Collected data:
+++

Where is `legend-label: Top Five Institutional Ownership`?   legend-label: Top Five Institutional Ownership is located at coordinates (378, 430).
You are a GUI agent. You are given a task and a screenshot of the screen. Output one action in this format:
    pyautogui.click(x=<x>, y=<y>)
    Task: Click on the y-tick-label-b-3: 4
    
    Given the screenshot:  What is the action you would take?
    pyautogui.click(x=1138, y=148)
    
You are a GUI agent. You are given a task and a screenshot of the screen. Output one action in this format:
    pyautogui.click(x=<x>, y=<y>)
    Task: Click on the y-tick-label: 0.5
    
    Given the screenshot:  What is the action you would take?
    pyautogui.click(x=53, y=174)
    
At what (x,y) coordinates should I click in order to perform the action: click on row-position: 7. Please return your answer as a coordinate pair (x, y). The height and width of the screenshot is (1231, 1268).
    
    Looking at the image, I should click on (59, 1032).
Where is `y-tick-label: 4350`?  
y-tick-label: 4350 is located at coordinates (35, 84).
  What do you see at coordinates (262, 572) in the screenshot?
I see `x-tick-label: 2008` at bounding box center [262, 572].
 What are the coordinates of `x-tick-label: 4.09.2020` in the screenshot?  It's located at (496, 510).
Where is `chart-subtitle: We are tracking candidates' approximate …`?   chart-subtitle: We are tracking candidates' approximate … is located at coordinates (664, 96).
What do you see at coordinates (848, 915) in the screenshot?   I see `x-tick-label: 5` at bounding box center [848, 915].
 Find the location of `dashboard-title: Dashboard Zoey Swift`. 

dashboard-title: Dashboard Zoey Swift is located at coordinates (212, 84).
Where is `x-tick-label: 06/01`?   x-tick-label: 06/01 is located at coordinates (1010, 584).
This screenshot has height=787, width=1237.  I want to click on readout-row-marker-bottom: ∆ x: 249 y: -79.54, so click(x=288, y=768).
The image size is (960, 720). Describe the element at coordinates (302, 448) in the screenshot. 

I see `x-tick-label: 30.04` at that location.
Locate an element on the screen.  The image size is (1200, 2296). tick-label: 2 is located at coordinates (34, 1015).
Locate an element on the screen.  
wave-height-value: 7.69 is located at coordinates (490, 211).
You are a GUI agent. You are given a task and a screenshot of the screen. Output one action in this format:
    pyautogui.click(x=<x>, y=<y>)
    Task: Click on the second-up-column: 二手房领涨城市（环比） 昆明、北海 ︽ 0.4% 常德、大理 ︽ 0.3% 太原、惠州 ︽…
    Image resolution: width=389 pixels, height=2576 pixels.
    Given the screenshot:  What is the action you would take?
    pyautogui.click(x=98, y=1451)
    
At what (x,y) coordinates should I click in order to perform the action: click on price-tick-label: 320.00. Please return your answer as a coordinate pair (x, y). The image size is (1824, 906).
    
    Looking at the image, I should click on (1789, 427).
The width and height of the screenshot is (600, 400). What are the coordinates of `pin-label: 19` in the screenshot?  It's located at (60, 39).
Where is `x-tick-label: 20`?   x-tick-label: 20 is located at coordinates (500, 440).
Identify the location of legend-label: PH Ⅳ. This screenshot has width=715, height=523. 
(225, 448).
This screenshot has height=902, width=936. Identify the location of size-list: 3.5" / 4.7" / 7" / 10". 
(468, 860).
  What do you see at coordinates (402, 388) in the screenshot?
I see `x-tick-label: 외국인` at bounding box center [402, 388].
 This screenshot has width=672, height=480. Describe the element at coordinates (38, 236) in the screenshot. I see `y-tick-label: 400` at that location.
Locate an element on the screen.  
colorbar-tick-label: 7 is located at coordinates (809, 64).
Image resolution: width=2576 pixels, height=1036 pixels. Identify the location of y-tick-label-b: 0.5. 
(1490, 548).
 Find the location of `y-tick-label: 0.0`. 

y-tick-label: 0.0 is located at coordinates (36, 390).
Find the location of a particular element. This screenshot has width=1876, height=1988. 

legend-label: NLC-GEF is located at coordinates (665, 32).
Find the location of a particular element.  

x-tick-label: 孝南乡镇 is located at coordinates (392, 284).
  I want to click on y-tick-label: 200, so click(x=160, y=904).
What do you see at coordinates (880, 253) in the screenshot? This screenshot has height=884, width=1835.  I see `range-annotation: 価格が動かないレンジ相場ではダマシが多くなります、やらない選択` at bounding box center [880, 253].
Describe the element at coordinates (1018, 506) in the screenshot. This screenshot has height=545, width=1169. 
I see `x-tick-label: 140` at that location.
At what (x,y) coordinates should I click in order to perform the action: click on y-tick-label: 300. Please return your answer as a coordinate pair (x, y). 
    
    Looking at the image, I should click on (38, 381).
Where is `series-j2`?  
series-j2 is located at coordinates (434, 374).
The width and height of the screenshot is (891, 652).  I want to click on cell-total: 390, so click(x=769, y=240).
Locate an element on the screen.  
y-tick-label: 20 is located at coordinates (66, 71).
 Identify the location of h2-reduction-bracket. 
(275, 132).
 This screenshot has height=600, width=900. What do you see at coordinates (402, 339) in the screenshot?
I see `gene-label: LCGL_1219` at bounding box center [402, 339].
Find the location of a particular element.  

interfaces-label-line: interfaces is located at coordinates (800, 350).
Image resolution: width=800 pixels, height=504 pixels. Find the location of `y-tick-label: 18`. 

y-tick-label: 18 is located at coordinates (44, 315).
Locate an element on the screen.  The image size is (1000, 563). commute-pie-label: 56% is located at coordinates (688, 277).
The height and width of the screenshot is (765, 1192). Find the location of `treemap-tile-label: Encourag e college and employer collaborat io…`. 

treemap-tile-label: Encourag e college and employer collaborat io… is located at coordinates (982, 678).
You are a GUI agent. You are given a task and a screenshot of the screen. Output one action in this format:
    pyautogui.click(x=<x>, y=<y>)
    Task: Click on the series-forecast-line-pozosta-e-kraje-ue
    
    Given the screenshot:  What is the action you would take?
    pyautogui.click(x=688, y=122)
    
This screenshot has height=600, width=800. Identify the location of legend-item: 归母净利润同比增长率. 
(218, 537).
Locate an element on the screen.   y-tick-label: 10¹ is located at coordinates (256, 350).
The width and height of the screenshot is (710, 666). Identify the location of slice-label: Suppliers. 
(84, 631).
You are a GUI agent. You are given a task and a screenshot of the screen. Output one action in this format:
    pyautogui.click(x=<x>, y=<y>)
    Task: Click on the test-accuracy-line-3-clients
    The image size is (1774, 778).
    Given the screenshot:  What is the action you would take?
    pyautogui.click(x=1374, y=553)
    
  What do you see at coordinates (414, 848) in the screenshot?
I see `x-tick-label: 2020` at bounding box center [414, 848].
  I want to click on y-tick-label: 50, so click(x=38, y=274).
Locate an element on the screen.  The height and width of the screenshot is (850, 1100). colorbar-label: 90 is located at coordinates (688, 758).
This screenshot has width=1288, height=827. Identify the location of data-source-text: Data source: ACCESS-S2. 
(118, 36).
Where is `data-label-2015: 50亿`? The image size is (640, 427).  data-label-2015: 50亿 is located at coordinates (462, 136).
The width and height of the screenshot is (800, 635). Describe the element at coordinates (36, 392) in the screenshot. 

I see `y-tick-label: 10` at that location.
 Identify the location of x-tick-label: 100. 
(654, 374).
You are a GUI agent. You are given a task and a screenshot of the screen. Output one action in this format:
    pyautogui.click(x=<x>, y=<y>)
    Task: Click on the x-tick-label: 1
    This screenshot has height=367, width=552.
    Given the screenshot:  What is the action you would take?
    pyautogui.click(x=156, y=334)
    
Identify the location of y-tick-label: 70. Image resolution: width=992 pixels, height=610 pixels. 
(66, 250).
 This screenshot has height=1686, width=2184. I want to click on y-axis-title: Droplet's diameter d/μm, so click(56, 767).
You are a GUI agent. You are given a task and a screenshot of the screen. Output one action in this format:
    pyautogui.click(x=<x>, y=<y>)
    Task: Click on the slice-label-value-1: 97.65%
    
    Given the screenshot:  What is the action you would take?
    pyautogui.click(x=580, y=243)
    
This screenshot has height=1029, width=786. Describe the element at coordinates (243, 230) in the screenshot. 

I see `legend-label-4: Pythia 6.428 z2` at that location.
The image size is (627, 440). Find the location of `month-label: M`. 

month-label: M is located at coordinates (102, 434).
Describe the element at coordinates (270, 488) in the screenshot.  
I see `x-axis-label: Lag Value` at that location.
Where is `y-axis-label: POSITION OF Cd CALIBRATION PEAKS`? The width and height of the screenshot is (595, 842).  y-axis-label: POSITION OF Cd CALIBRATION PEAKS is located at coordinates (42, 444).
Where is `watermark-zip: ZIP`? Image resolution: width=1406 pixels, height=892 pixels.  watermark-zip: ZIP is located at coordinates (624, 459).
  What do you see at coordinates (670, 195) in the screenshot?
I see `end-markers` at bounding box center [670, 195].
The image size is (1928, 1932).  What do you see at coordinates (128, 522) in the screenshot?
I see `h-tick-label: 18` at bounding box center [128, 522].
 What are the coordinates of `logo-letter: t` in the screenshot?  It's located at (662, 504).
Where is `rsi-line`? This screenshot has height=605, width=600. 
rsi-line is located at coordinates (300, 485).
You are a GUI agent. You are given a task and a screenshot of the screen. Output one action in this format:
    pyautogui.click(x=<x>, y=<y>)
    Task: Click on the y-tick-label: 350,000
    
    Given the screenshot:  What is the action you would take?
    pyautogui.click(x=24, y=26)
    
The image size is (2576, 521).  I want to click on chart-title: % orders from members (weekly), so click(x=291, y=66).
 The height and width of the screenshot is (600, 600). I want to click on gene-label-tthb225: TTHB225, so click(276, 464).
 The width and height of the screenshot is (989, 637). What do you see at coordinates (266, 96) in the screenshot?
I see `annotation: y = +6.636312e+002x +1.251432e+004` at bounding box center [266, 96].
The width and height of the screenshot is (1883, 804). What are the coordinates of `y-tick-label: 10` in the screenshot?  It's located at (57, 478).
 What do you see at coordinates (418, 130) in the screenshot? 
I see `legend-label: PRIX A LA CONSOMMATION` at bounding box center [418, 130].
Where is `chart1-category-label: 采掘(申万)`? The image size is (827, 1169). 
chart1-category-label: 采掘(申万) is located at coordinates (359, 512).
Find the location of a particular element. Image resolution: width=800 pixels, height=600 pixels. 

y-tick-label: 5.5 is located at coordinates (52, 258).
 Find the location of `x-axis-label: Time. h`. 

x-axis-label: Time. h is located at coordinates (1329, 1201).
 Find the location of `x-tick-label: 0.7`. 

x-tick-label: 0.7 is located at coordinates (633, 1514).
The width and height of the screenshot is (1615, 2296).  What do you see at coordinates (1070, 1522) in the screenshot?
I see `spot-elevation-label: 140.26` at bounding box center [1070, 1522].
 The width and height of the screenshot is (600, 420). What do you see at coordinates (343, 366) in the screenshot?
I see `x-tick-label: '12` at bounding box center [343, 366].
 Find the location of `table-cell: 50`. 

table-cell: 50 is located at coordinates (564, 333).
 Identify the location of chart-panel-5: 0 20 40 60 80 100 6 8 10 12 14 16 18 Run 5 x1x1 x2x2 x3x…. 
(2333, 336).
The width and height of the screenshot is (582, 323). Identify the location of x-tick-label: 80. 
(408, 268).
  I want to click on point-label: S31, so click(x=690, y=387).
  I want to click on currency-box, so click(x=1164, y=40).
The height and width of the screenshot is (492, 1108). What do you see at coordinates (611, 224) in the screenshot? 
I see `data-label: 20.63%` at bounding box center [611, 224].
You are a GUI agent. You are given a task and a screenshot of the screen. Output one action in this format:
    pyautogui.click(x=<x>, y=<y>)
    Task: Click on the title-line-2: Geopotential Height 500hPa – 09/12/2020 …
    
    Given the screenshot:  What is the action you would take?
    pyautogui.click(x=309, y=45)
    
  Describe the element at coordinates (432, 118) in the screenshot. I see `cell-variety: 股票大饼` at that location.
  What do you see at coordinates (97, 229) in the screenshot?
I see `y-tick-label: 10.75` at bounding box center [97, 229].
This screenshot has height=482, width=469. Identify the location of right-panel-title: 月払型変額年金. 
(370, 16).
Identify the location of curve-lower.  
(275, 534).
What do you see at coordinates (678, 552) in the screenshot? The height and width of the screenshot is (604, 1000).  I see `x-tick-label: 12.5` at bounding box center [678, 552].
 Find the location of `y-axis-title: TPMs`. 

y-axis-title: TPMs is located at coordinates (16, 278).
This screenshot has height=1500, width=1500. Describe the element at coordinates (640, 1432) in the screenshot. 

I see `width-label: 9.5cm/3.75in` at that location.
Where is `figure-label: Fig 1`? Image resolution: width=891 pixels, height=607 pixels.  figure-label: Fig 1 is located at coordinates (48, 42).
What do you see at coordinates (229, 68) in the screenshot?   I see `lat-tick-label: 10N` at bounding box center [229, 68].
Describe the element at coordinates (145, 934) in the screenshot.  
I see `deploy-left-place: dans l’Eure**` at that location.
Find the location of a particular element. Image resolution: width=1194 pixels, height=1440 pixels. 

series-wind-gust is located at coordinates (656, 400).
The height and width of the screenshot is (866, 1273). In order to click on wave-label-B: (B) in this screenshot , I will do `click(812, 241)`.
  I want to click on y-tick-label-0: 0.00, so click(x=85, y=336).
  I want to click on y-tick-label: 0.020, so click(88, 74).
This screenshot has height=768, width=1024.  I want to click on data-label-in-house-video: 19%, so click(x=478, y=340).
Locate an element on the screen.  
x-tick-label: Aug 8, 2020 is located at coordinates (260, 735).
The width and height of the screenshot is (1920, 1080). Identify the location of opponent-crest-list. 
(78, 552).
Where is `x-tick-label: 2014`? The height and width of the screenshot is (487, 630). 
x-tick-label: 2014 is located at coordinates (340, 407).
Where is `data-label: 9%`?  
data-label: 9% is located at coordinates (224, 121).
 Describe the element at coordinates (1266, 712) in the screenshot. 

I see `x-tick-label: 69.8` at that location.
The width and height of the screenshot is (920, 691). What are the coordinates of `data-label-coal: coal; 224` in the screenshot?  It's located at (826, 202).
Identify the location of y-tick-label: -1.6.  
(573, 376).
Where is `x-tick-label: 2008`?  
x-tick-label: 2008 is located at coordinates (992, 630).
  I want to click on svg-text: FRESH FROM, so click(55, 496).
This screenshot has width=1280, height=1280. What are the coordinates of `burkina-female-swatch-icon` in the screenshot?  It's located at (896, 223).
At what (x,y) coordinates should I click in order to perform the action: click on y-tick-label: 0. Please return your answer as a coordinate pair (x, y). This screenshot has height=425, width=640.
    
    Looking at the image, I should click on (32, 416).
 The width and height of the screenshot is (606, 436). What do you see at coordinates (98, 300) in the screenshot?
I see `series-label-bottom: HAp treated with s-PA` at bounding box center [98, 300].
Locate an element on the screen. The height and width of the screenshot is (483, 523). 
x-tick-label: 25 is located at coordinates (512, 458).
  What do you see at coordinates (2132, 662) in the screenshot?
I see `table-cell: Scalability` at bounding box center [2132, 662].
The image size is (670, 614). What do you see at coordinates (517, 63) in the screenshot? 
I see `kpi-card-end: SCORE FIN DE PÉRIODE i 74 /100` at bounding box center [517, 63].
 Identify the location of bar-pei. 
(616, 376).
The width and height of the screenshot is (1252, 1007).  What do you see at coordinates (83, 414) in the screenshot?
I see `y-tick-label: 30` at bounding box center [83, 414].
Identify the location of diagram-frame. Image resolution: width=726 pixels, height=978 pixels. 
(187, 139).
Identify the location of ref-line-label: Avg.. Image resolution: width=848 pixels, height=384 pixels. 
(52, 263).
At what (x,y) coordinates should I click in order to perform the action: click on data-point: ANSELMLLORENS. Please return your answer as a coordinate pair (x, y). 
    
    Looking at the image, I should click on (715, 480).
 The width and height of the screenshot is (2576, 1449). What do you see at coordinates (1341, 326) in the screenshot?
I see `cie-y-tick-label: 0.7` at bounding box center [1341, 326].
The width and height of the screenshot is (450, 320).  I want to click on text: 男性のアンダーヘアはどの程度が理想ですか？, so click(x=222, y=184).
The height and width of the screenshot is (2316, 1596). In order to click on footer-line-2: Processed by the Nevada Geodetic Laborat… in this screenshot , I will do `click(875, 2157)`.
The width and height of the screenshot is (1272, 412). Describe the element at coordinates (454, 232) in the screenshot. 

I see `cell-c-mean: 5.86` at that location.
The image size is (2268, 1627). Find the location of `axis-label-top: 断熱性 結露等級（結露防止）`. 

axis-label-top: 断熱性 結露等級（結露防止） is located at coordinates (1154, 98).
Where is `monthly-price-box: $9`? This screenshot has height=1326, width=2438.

+++

[What is being asked] Change "Describe" to "Name" in the listing lines starting at the line that contains "Identify the location of y-tick-label: 70." and ending at the line that contains "center [670, 195].", and reproduce only those lines with nothing else altered.

[Result of the task]
Identify the location of y-tick-label: 70. Image resolution: width=992 pixels, height=610 pixels. 
(66, 250).
 This screenshot has height=1686, width=2184. I want to click on y-axis-title: Droplet's diameter d/μm, so click(56, 767).
You are a GUI agent. You are given a task and a screenshot of the screen. Output one action in this format:
    pyautogui.click(x=<x>, y=<y>)
    Task: Click on the slice-label-value-1: 97.65%
    
    Given the screenshot:  What is the action you would take?
    pyautogui.click(x=580, y=243)
    
This screenshot has height=1029, width=786. Name the element at coordinates (243, 230) in the screenshot. 

I see `legend-label-4: Pythia 6.428 z2` at that location.
The image size is (627, 440). Find the location of `month-label: M`. 

month-label: M is located at coordinates (102, 434).
Name the element at coordinates (270, 488) in the screenshot.  
I see `x-axis-label: Lag Value` at that location.
Where is `y-axis-label: POSITION OF Cd CALIBRATION PEAKS`? The width and height of the screenshot is (595, 842).  y-axis-label: POSITION OF Cd CALIBRATION PEAKS is located at coordinates (42, 444).
Where is `watermark-zip: ZIP`? Image resolution: width=1406 pixels, height=892 pixels.  watermark-zip: ZIP is located at coordinates (624, 459).
  What do you see at coordinates (670, 195) in the screenshot?
I see `end-markers` at bounding box center [670, 195].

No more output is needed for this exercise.